Surgeons swap scalpels for image-guided tools

October 1, 2008

Radiology and surgery have traditionally been quite separate disciplines, one the very essence of hands-off healthcare, the other unashamedly invasive. Advances in image-guided therapy are now blurring that distinction, according to Prof. Pablo Ros, a professor of radiology at the Hospital de Sant Pau, Autonomous University of Barcelona.

Radiology and surgery have traditionally been quite separate disciplines, one the very essence of hands-off healthcare, the other unashamedly invasive. Advances in image-guided therapy are now blurring that distinction, according to Prof. Pablo Ros, a professor of radiology at the Hospital de Sant Pau, Autonomous University of Barcelona.

Modern surgery is becoming increasingly less invasive, while radiology is moving in the opposite direction, he told delegates at this year's Computer Assisted Radiology and Surgery conference in Barcelona. The surgeon's "eye" is being replaced by multimodality imaging and the operator's "hand" by interventional therapy delivery systems.

"We are going from open surgery to percutaneous techniques to closed surgery. From invasive procedures to minimally invasive techniques to noninvasive surgery," Ros said during a workshop on surgical PACS and the digital operating room.

The initial stages of this convergence are already being seen in practice. Radiologists traditionally worked only with 2D images of the human anatomy. Now 3D reconstructions from routine multislice CT and MRI examinations are commonplace.

Greater use of 3D images in surgical planning should help minimize the necessity for exploration during surgery and reduce operation times, Ros said. He showed examples from neuroimaging studies in which 3D reconstructions have provided a blueprint for neurosurgery.

"This approach is now being used in the abdomen as well," he said. "How many surgeons do exploratory laparotomy today? The laparotomy is done using CT. You can model the organ deformation and displacement that will occur when you open the abdomen, increase precision in tumor localization, and improve target resection."

Imaging-led planning could be especially helpful when surgery is planned in delicate areas, such as the lower pelvis. The 3D views could reveal how best to remove a tumor without damaging pelvic function. Software programs for virtual hepatectomy are also becoming available, allowing surgeons to plan resection around the liver's vascular anatomy.

Molecular imaging technologies are likely to assume a key role in surgical planning and follow-up, Ros said. Modalities such as PET/CT, near-infrared imaging, and optical coherence technology are greatly improving the sensitivity with which pathology can be detected. It may even be possible in the future to detect nanometer-scale lesions.

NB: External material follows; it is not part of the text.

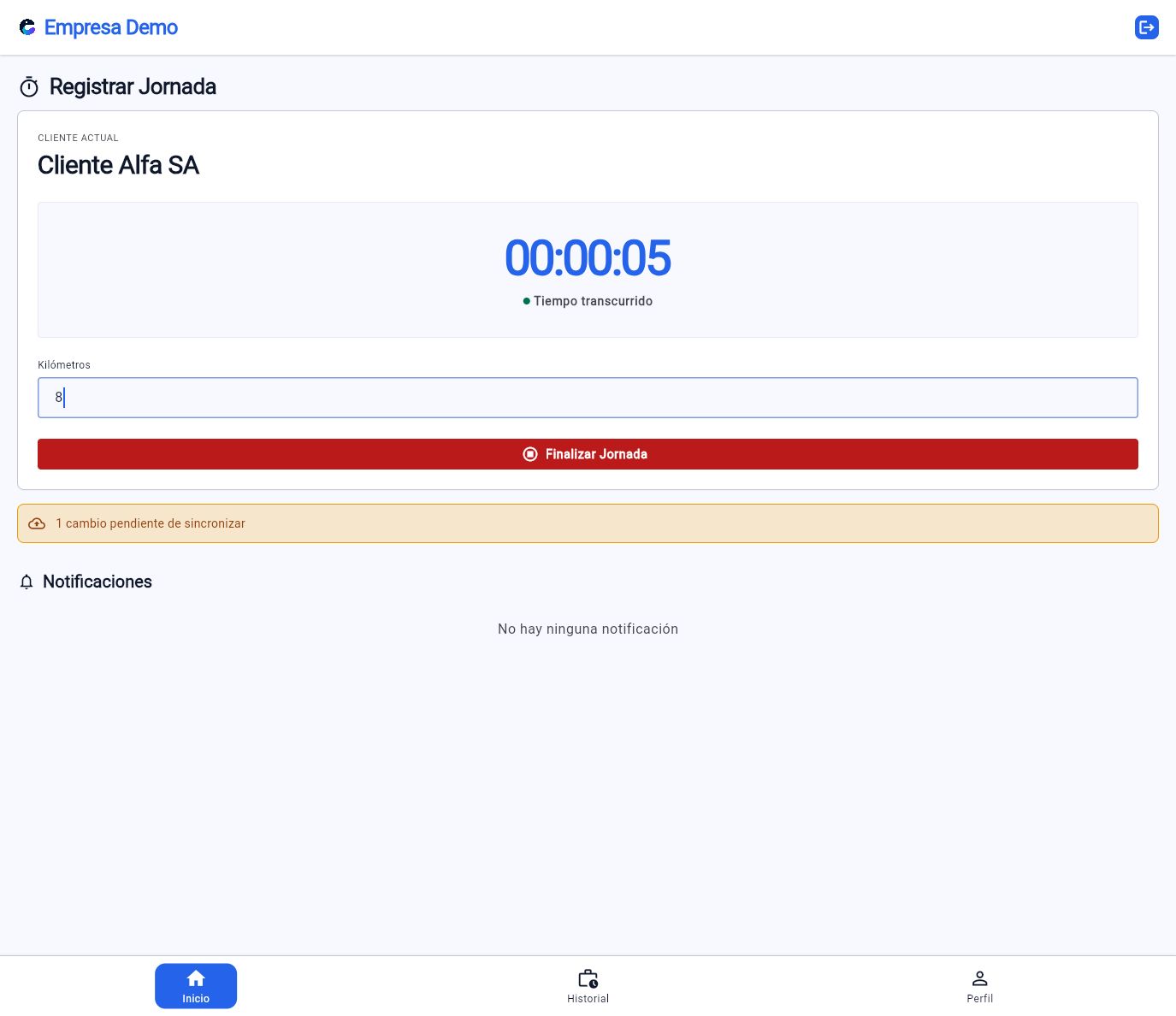
Task: Click the elapsed time counter 00:00:05
Action: (588, 258)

The integration of imaging modalities to novel therapy delivery systems is another emerging area. The operating room of the future is more likely to contain an MRI system, allowing procedures such as cryoablation, laser therapy, brachytherapy, and high-intensity focused ultrasound (HIFU) to be guided and monitored in real-time. Practitioners will be able to trace the path of needles, watch areas of tissue freeze and thaw, and track the position of radioactive seeds.

The first clinical MR-guided focused ultrasound system, installed in the U.S. at the Brigham and Women's Hospital in Boston, Massachusetts, is being used to "fry" troublesome fibroids, Ros said. He predicted that the next step will be to apply HIFU to the brain. Studies have shown that the ultrasound technique can induce temporary permeability in the blood-brain barrier. This could provide a window of opportunity for therapy to be delivered directly to target sites.

The continued advance of image-guided surgery and therapy delivery will clearly require cooperation between radiologists and surgeons. Different surgical, therapeutic, and imaging devices will have to work together as well. The multidisciplinary OR will be achieved only with the help of IT, Ros said.

"This is obviously extremely expensive, but at the end it is proven to be helpful because we can detect disease earlier, and we can do surgery better, in a shorter time, and with less invasive methods," he said.

The vision of the OR room of the future, where surgeons work in uncluttered environments and images are projected onto the walls, has still to be translated into reality. No such room yet exists, said Heinz Lemke, Ph.D., a research professor of radiology at the University of Southern California and senior scientific advisor on medical informatics for the Innovation Center for Computer Assisted Surgery at the University of Leipzig in Germany. Individual vendors may have proposed solutions that appear to match this ideal, but none offer full in-tegration with competitors' equipment.

"What we really need is an approach that allows you to plug-and-play with different types of devices, and has the infrastructure that allows you to do so," Lemke said. "We need standards for this. The current standards, such as DICOM, HL7, and the various ISO approaches, are not sufficient to cover demands in the OR."

He envisages that in the future, with the trend toward personalized medicine, information generated outside the OR will also need to be integrated into the surgical environment. Quality metrics should be devised so that the appropriateness of individual surgical plans can be checked, he said.